In the meantime, citizens of the world should be prepared to have a lot of excess charcoal on hand. That’s not exactly the worst thing. Believe it or not, the dusty black substance has a lot of unexpected uses. Here are five of the best:
- Never buy baking powder again. Forget that weird orange box that hangs out in the back of your fridge or cabinet, growing grosser by the month. Charcoal absorbs both moisture and odors, and a few briquettes placed on a small dish will keep any damp, potentially odoriferous area dry and fresh. Just make sure you don’t buy charcoal with any weird scents like mesquite, or match-light charcoal that’s been infused with lighter fluid.
- Keep cut flowers fresh for longer. Activated charcoal — aka charcoal that has been treated with oxygen, in order to open up “pores” between carbon atoms — is great for filtering out impurities. So when you have fresh-cut flowers in the house and can’t be bothered to change the water daily, just drop a charcoal briquette into the vase. It will draw out impurities in the water and keep those flowers smelling fresh and looking great longer.
- Restore a rusted-over cast-iron skillet. Cast-iron skillets are great for cooking, and will last forever if you clean and season them properly. If you don’t, though, they can collect rust. But all is not lost. If your cast-iron skillet does become oxidized, just build a hot fire in your charcoal grill and “cook” the pan over the flames for an hour or so. Eventually, the rust will flake off and your skillet will be good as new, and ready for re-seasoning.
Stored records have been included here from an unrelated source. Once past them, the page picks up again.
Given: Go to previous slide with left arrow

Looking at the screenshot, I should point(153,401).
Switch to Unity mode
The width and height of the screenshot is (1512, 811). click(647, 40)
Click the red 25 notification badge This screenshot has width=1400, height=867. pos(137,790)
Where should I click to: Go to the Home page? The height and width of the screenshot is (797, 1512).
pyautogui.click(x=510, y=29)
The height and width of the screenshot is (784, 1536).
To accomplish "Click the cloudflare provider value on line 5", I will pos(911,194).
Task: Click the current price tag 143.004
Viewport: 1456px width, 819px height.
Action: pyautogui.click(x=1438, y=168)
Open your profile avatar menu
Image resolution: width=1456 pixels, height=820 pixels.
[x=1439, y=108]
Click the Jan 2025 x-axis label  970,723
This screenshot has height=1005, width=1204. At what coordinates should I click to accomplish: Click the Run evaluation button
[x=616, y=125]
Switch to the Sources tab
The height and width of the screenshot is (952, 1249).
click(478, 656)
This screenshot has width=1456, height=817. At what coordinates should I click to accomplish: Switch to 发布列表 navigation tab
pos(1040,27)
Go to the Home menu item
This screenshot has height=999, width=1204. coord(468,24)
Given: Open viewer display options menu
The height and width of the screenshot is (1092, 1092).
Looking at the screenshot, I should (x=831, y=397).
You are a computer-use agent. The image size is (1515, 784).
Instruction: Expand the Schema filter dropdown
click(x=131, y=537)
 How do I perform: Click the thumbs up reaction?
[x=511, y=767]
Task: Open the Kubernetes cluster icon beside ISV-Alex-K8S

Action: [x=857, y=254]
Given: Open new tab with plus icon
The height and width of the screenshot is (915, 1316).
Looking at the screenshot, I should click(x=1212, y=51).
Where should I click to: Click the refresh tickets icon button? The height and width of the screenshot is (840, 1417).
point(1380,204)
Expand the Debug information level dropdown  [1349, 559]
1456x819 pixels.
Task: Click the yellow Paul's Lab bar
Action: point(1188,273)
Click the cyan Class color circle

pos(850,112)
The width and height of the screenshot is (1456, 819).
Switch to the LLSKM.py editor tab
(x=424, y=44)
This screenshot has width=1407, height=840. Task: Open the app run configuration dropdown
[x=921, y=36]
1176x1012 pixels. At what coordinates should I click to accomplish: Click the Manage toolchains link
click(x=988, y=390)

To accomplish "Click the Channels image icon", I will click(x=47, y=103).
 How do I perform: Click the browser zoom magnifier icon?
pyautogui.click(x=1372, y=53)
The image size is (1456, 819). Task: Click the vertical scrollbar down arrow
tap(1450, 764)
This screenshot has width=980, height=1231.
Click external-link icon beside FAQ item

- Whiten your teeth the DIY way. Though it seems illogical — how can putting black stuff on my teeth make them whiter? — it’s true. Charcoal has adhesive properties that can pick up coffee, tea, and red wine stains. To try it safely, buy activated charcoal pills from the pharmacy. Break up a couple pills, mix with a small amount of water, and rub the paste on your teeth with your finger. (Don’t brush; the charcoal’s grittiness could hurt your enamel.) Leave the paste on for three to five minutes, and rinse. Et voila!
- Replace the mulch in your garden. This works best with all-natural lump hardwood charcoal. Charcoal hoovers up water, so burying chunks of it in your topsoil can help keep it moist, and even reduce organic pesticide levels, too. You also can crush up charcoal and spread it over the surface of your soil. Not only will this carpet of charcoal serve as a striking visual feature for your garden, it also can help prevent weeds from taking root.
Despite these handy uses, surely everyone would prefer to get their charcoal from the hardware store rather than their stocking. Hopefully Santa will veer away from this crazy mission to punish the whole world — and finally install Norton Security by next Christmas, so that this never happens again.